▶ _WHAT THIS TASK INVOLVES_:
Wherever a picture appears, skip it and retype the rest of the data exactly.
───── RECORDS SHOWN
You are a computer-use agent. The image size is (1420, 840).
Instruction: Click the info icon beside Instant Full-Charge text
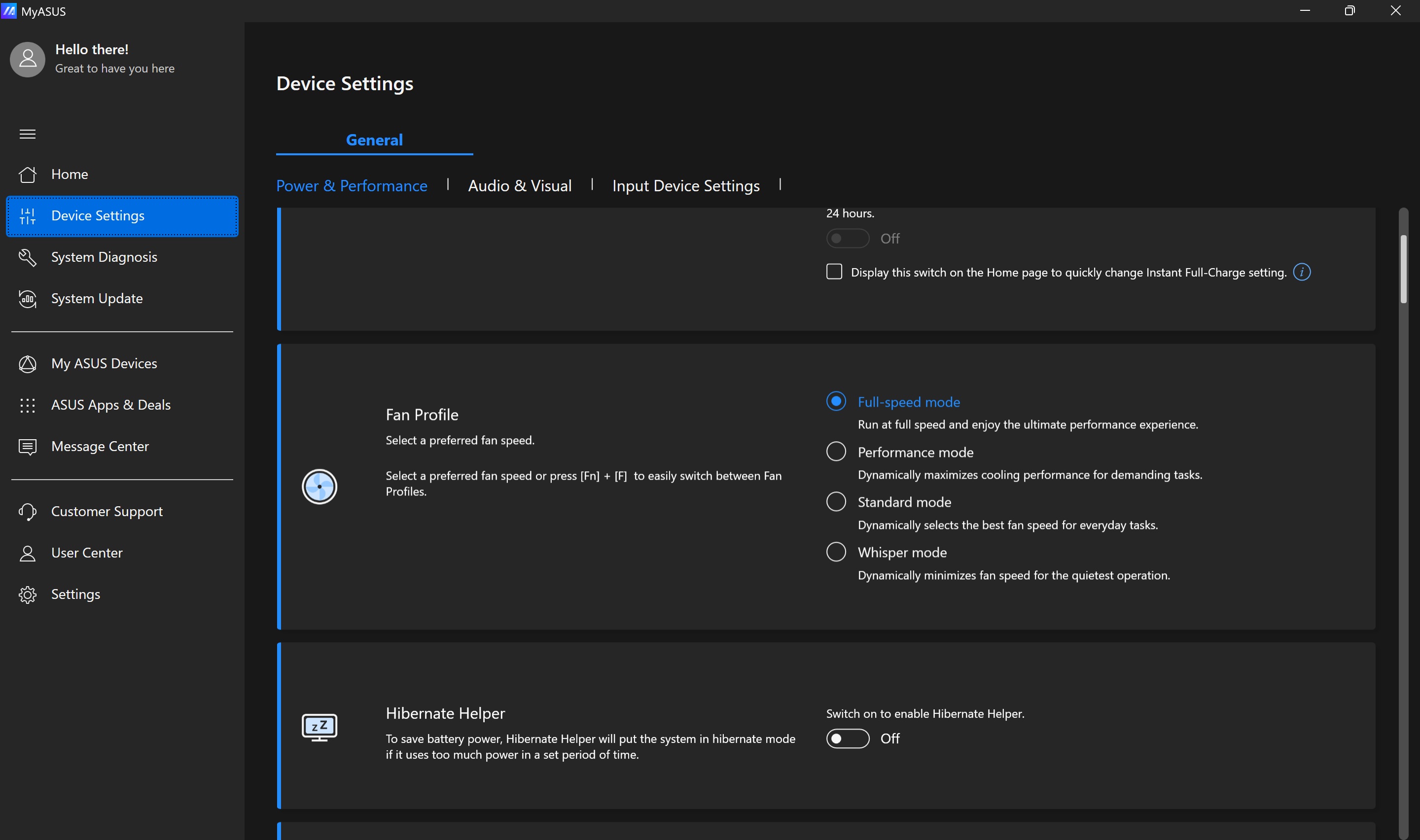point(1301,272)
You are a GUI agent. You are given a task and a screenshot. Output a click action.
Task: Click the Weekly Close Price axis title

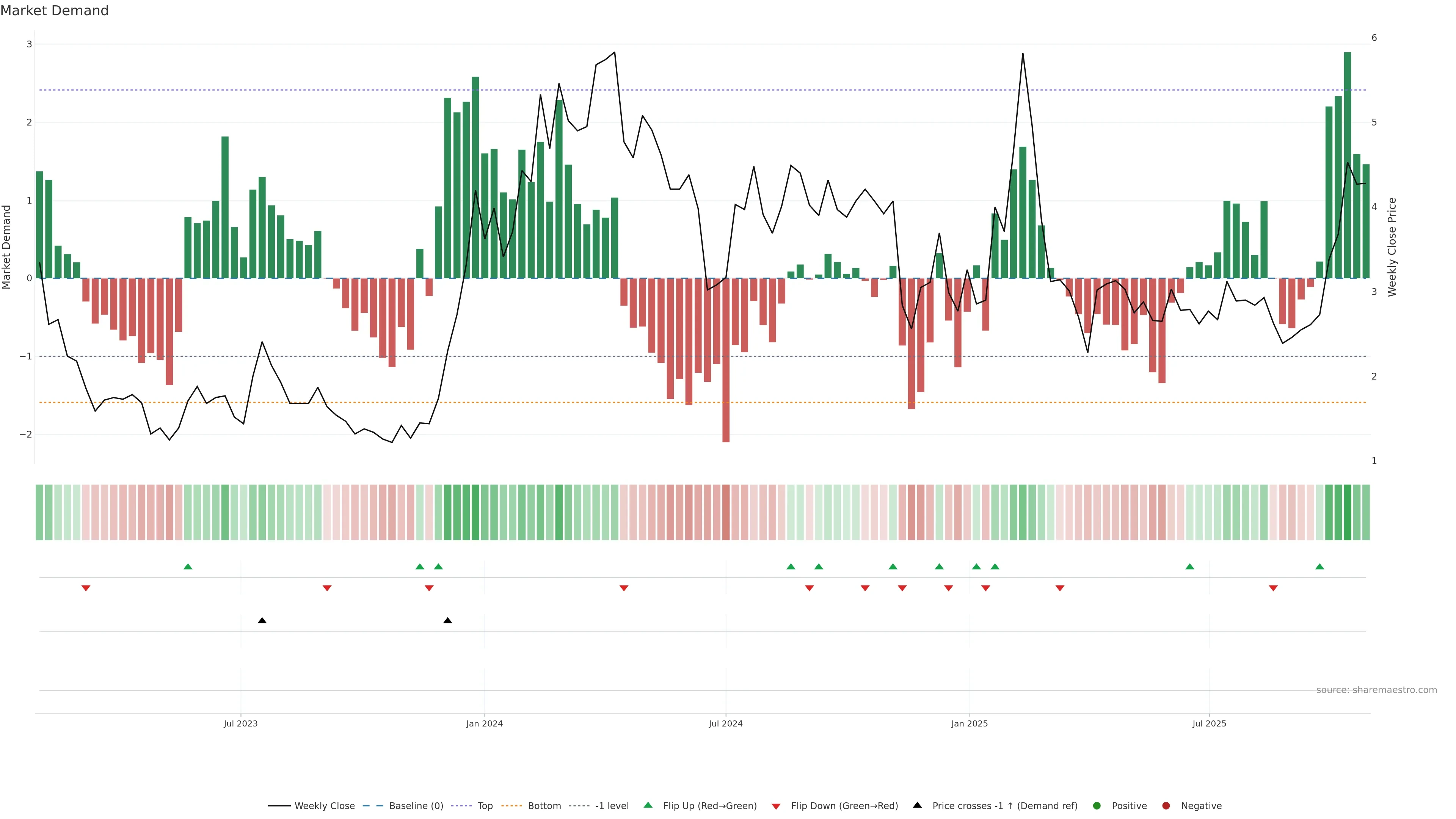pyautogui.click(x=1392, y=247)
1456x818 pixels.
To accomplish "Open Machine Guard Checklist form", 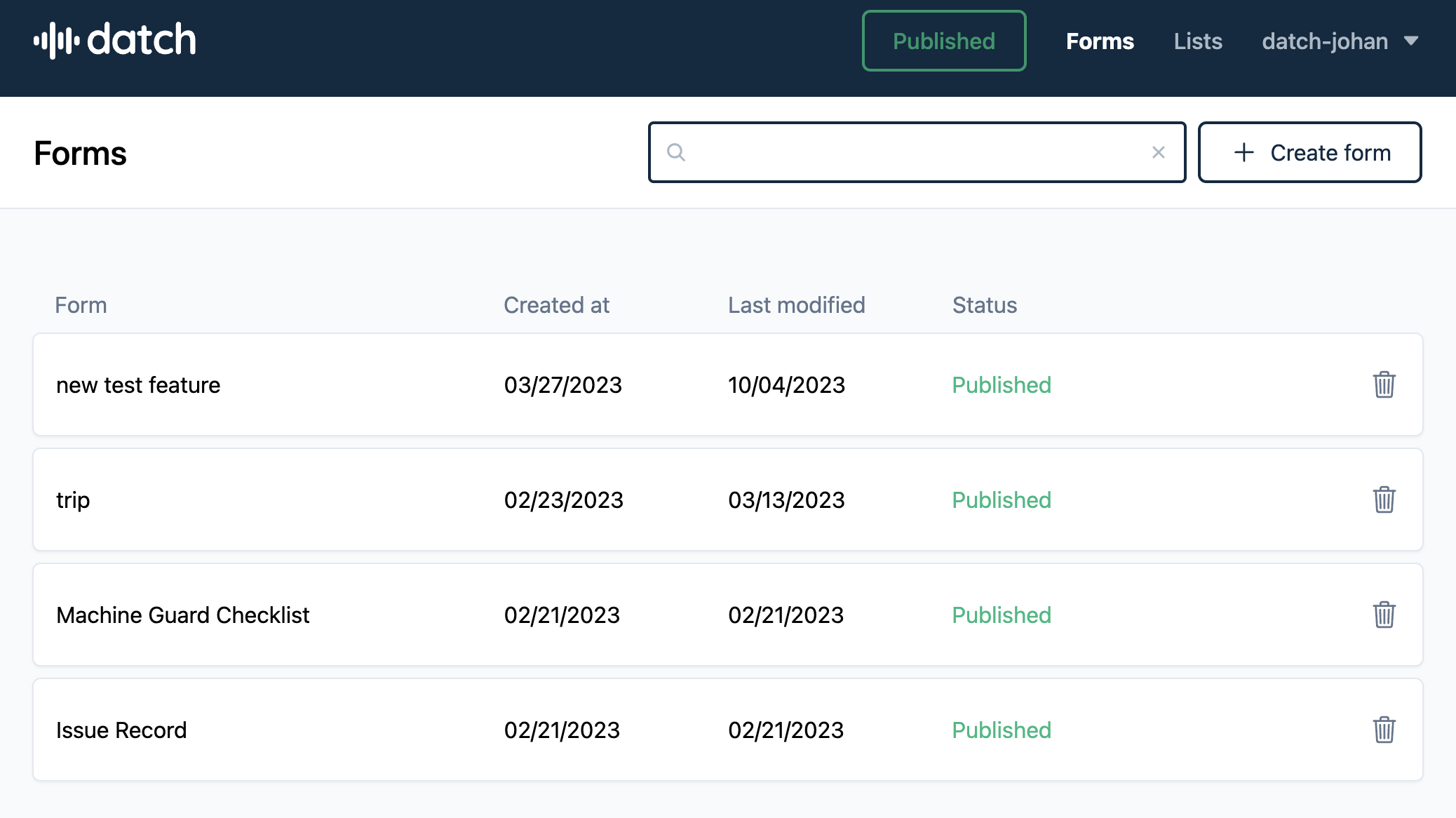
──────────
▶ _EXPECTED ANSWER_:
You are a computer-use agent. The image size is (1420, 840).
Instruction: Click the info icon beside Instant Full-Charge text
point(1301,272)
You are a GUI agent. You are given a task and a screenshot. Output a click action.
Task: Click the Weekly Close Price axis title

pyautogui.click(x=1392, y=247)
1456x818 pixels.
To accomplish "Open Machine Guard Checklist form", 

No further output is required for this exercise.